Many people have jumped on 9/11--U.S. paranoia; the suicidal evolution of guerrilla warfare; Terrorism replacing the Red Scare in our political dichotomy--as the defining characteristic of the new times. Fear, loathing, and Irony are the fall-outs. To some extent, I think this is true, but for some reason, the reality represented in the film Juno stands out in opposition to the 9/11 conclusions. In Juno, we find a celebration of the life of the individual as it is protected, fostered, by the New Family. Of the different incarnations of Family in the film, none are the traditional nuclear family, but all provide a sense of strength, a sense of comfort, a sense of refuge. This suggests to me that, as we recover from anchorless post-modernism and from fear-inducing 9/11, people are embracing as their anchor and their harbor the family, whatever form that might take, and the communities that surround them.

I jump on Juno as an example because to me it felt timely; the film didn't necessarily capture my convictions, but I think it might have captured and portrayed a large swath of America's, perhaps much of the Western world's, convictions.

Another film I watched a while ago that I think likewise taps into a philosophical/collective-unconscious vein is Donnie Darko.

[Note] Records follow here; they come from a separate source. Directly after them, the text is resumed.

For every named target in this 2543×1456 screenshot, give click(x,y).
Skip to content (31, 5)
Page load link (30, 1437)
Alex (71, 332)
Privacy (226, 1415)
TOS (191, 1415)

This film was originally released in 2001, so it was all filmed pre-9/11. Strangely, though, it is steeped in a sense of post-9/11 uncertainty; part of the plot involves a jet-engine falling from the sky to crash into Donnie's house. Beyond a deep sense of uncertainty and shifting reality, however, are interesting questions of existence and meaning. Existentialism, it seems, is still a driving philosophy. Or, at least, the questions that is raises are still being asked in seriousness. One thing that Darko brings to the table that most other existential discussions have not, however, is God. God remains a nebulous, remote presence, but the presence is there, introduced unabashedly into the plot as a changer of events, a true force.

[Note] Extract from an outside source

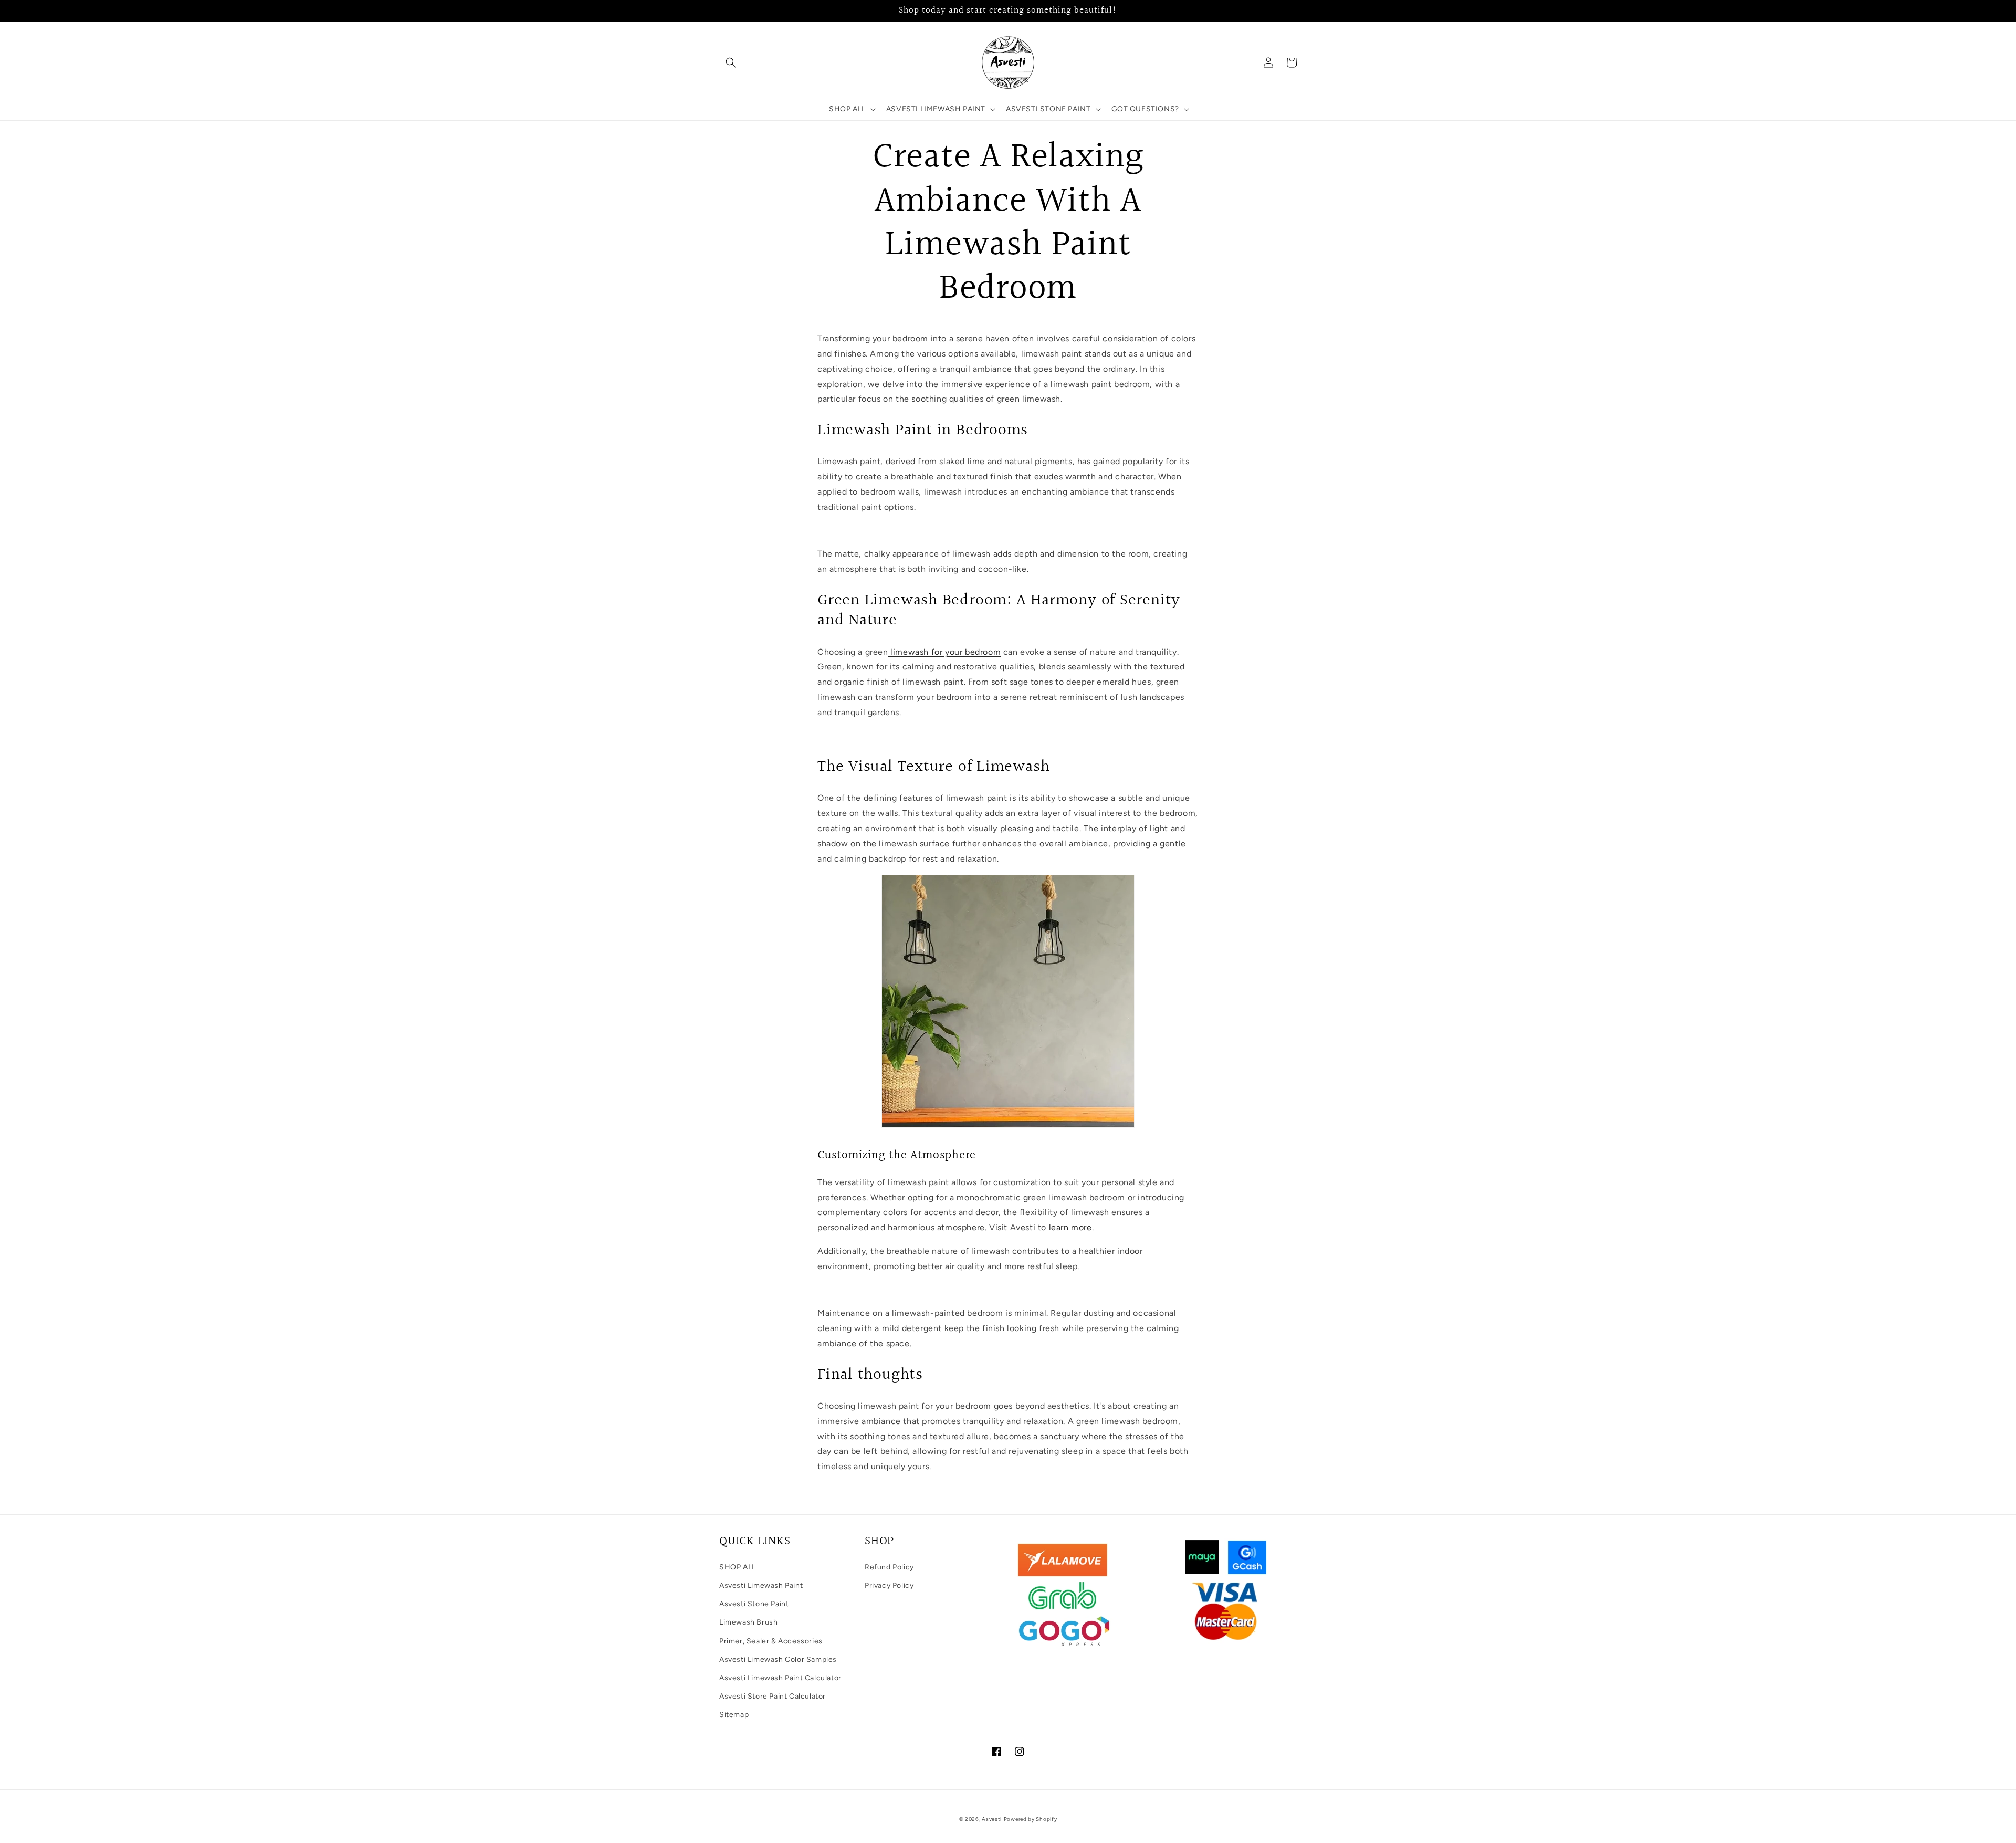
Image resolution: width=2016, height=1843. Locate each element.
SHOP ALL (737, 1567)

The films Juno and Donnie Darko seem to be the two ends of this new age: on the one end is family and a celebration of living; on the other end is the misunderstood, absurd individual who recognizes a god in some form, and the reality of inevitable death with the idea that life and death need not necessarily be meaningless.

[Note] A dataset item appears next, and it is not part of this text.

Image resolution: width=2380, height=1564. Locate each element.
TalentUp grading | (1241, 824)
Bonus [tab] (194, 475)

So we are perhaps squirming away from the edge of post-modern drift and unknowability toward a grasping of family/community and some overt sense of God or spirituality. Where the individual previously struggled alone in a state of separate desperation, she or he now might be more inclined to pull others into the fray to see if they might all make some meaningful connections that will make the whole experience less frightening.

I think I'll name our new age: The Juno-Darkoist Age. I think the name will stick; it's very catchy.

Wednesday, January 16, 2008

I've been kind of saturated in nostalgia of late, the kind that is deliciously depressing, that creates a slightly crushing-chest breathless feeling.

But I'm kind of sick of thinking and writing about heavy subjects. Here is a list of pleasant sublimities I've been enjoying: swinging Sonora in a blanket and hearing her completely honest, unrestrained laughter--it sounds like joy; feeling the swell of Elizabeth's tight-skinned pregnant belly; feeling the swishing kick--like the slapping tail of a powerful trout--of our unborn baby as she sloshes around in amniotic fluid; walking outside at night and feeling the clear, shining stars reaching down toward me through the tree branches; sliding in my socks across the living room floor; smelling the skin of Elizabeth's neck; watching the snowman Sonora and Elizabeth built melt down to a nub and be buried by new snow; noticing anew for the millionth time that snow sparkles.